What you should do: Each line of the data below that contains "computer" must be copied.

(Pixel coordinate grounding data)

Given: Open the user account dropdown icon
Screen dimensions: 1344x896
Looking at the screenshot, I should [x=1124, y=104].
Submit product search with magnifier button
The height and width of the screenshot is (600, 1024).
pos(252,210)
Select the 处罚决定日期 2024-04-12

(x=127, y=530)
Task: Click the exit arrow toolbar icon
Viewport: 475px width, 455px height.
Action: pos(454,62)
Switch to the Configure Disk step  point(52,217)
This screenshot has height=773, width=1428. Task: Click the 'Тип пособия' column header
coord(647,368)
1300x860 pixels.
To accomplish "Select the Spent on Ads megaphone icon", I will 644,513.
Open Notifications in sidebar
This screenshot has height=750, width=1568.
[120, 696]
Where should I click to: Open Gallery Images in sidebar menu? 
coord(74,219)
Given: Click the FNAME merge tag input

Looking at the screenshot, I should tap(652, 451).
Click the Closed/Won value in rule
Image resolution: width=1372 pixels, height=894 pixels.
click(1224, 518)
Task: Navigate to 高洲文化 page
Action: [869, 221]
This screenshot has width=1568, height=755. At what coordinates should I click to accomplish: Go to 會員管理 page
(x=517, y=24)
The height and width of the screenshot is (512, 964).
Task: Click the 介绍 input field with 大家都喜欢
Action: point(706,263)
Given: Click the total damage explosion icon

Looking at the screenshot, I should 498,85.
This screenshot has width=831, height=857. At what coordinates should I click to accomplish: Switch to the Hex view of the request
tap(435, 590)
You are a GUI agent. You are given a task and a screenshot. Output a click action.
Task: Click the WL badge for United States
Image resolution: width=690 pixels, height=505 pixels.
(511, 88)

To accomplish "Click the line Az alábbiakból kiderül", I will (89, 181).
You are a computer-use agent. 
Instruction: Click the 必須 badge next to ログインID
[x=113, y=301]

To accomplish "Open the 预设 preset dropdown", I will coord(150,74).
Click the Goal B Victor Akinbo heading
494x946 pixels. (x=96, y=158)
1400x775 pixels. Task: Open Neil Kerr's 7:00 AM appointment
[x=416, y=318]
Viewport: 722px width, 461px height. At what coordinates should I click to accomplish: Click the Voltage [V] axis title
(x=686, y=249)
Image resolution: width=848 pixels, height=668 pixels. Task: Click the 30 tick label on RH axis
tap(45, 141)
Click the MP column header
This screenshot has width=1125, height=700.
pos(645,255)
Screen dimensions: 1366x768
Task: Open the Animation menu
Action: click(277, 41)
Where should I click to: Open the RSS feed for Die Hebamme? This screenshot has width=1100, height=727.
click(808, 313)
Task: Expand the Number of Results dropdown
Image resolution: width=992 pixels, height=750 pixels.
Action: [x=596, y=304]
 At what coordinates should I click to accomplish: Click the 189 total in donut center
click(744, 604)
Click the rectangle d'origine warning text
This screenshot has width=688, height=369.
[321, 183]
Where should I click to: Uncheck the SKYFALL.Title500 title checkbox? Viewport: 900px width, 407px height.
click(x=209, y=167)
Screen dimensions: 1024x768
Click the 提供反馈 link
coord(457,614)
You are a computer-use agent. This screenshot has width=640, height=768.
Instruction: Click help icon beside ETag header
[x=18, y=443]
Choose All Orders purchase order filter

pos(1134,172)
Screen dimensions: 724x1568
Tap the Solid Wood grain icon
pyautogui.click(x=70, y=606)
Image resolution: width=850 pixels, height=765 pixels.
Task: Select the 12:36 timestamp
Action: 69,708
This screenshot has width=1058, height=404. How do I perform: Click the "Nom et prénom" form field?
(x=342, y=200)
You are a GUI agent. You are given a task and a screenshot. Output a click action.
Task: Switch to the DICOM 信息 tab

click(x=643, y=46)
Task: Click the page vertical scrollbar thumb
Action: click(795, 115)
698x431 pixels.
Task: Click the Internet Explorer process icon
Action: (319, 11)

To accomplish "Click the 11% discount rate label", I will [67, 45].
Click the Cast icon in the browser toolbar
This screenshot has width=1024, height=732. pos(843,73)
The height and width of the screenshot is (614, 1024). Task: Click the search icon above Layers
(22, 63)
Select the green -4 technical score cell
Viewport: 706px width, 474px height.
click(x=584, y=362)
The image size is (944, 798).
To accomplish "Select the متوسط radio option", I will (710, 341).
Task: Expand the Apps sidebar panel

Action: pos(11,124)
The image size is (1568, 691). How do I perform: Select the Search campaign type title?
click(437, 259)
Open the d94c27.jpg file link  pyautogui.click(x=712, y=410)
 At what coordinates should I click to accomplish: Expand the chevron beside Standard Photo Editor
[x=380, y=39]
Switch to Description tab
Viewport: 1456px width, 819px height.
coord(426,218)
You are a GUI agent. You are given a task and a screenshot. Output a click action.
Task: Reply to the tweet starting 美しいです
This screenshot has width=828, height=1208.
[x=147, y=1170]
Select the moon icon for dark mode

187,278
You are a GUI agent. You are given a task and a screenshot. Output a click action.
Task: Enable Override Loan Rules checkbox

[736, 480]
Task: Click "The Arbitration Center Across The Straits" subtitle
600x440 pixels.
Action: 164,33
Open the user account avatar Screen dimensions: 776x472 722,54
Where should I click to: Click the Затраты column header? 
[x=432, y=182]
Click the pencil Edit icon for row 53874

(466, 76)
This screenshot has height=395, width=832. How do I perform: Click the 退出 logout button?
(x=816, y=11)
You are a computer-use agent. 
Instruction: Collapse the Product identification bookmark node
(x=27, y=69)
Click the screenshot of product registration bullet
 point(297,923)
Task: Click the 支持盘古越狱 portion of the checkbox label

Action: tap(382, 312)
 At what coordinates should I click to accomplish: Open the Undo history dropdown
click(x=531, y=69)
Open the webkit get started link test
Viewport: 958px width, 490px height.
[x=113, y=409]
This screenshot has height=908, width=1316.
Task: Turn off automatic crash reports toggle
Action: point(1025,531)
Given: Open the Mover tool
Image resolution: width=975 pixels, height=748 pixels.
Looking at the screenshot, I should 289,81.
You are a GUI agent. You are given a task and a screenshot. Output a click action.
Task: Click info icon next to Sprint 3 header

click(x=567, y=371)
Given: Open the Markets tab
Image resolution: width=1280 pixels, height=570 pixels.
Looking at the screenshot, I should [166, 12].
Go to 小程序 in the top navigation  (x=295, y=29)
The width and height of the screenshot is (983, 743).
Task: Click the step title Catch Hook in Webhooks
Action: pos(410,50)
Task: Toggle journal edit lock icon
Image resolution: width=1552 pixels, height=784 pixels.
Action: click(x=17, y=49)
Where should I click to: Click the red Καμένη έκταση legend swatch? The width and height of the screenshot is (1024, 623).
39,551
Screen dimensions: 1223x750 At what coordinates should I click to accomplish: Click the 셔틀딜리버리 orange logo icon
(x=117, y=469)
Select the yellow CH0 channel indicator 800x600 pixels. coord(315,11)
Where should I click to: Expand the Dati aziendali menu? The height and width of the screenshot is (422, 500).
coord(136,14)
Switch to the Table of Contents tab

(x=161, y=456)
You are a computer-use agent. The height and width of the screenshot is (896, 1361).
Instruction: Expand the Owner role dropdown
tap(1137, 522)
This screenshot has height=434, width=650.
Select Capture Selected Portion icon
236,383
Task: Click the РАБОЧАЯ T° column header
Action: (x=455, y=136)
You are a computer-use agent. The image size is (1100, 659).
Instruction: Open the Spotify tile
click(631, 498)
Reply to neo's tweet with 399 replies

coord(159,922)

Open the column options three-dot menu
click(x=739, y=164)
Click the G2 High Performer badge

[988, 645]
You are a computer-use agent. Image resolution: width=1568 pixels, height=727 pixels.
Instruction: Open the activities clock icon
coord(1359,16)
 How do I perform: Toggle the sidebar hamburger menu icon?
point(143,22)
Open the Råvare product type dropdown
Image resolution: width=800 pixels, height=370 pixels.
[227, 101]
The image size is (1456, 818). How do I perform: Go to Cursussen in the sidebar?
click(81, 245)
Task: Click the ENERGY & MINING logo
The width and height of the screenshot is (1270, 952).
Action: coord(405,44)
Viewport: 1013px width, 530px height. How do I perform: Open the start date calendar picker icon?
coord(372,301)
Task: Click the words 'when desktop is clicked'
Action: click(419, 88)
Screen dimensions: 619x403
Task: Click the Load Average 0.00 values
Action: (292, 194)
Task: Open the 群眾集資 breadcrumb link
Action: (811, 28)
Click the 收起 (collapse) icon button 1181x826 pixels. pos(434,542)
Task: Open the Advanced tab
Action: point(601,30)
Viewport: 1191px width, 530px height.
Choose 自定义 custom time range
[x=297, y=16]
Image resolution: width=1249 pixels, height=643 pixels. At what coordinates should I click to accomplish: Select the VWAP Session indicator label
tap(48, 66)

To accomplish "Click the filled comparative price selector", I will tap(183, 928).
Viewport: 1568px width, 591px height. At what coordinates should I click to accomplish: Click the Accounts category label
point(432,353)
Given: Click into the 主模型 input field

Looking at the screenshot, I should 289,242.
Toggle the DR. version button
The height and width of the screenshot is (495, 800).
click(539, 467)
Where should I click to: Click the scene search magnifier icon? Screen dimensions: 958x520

Exercise answer:
You are a computer-use agent. 
You are a computer-use agent. This screenshot has width=640, height=768.
You are a computer-use agent. 
You are a computer-use agent. The height and width of the screenshot is (896, 1361).
You are a computer-use agent. The image size is (1100, 659).
You are a computer-use agent. Image resolution: width=1568 pixels, height=727 pixels.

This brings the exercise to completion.